Now inside of the enclosed areas, it's not getting those. And what we could do, just deselect that, go select, deselect, just here at the top, command-D, control-D, turn off contiguous, that means neighboring pixels, and then click, and you'll see you've selected the white in the small gaps. However, we have also selected it on this metal item, just here, which we don't want to do. So let's deselect that again, select, deselect, turn contiguous back on, click in the main background.
What you can then do is hold down the shift key and click into the areas here, just under the headrest. Come down and click in this region here, just next to the zipper, and come and click into these eyes here, at the ends of the straps. If you can't see exactly where to click, what you can do is just hit your caps lock key to turn that on, and it turns it into a crosshair, which is slightly more precise. Hold down shift and it adds to that selection, like so. However, we don't want the background, we want the backpack, so we need to flip that out.
And the way to do it is to go to the select menu and choose inverse and it then swaps it out for us. We don't need to worry too much about these edges here that are still selected, that's just fine. What we're going to do is pop up to this feature, select and mask, and we're just going to refine this selection. So first of all, go to the view menu and make sure you've got onion skin showing here. And then you can change the transparency, using this slider.

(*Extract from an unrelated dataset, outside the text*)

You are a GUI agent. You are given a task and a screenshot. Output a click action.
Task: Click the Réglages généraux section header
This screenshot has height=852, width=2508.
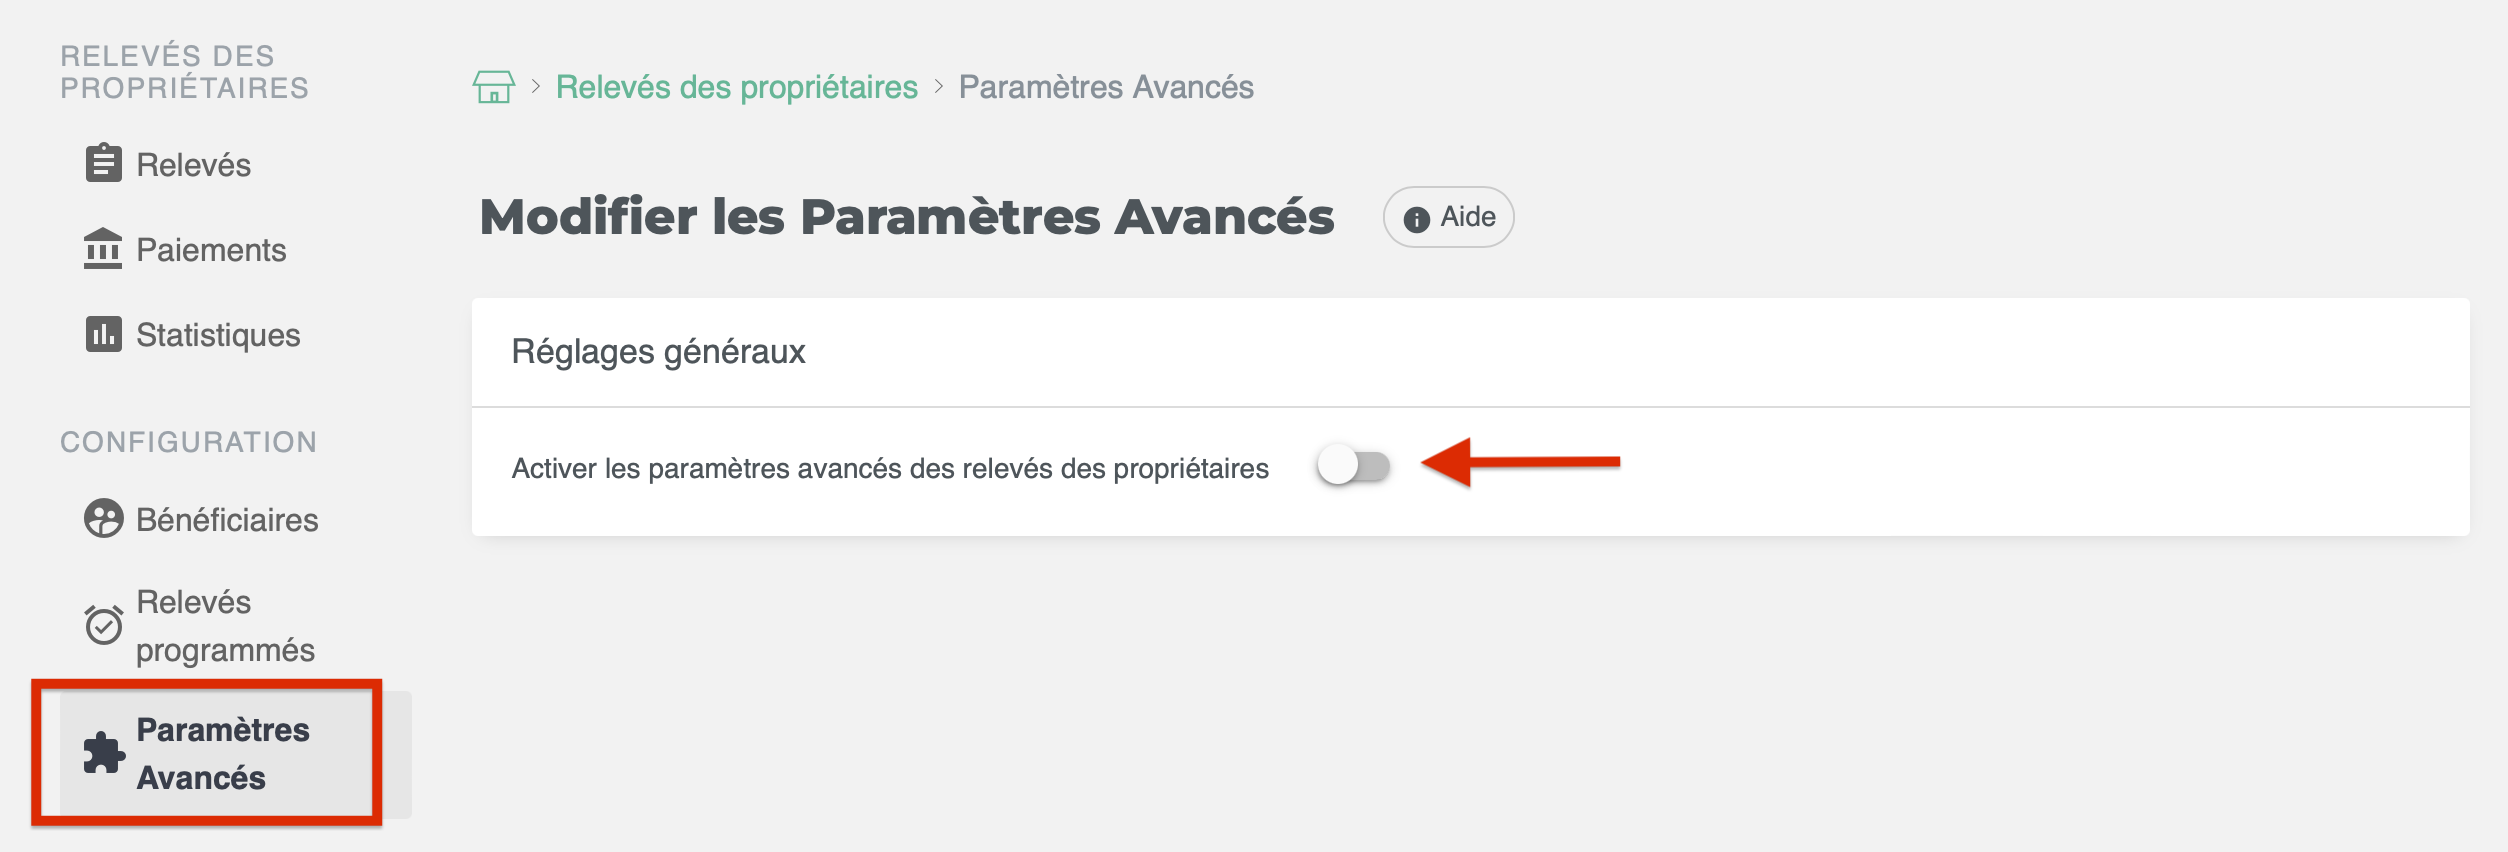pyautogui.click(x=657, y=351)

If we take that up quite high, it's very easy to see where there are slight halos around the backpack. And we can use a couple of controls here to fix that. First of all, we can add a bit of radius, which gives Photoshop some area around the main selection to work. We can turn on smart radius here, very handy for when you're making hair selections, and we'll be doing that in the next movie, but also useful for where you've got transitional edges here. And then we're going to turn up the contrast in the global selections region, and we're also going to bring the edge in just a shade, only a bit, just about 10 or 14%, there in that sort of region.
We'll make that a bit more contrasty so, I pushed that the wrong way actually, there we go. That's much better, much more contrasty, perfect! With that, the only thing we need to do now is output this to a layer mask, which we'll be talking about at the beginning of the next movie. But for now, you can click OK. Your backpack is ready to be used, so we'll just transform the size down. So edit, free transform, we'll get another transformation frame.
Hold down the shift key on your keyboard, mouse down on one of the corners and drag downwards, or use the technique described earlier. And then just hit the tick or return, do a quick save on your work, and then we'll move on to the next step.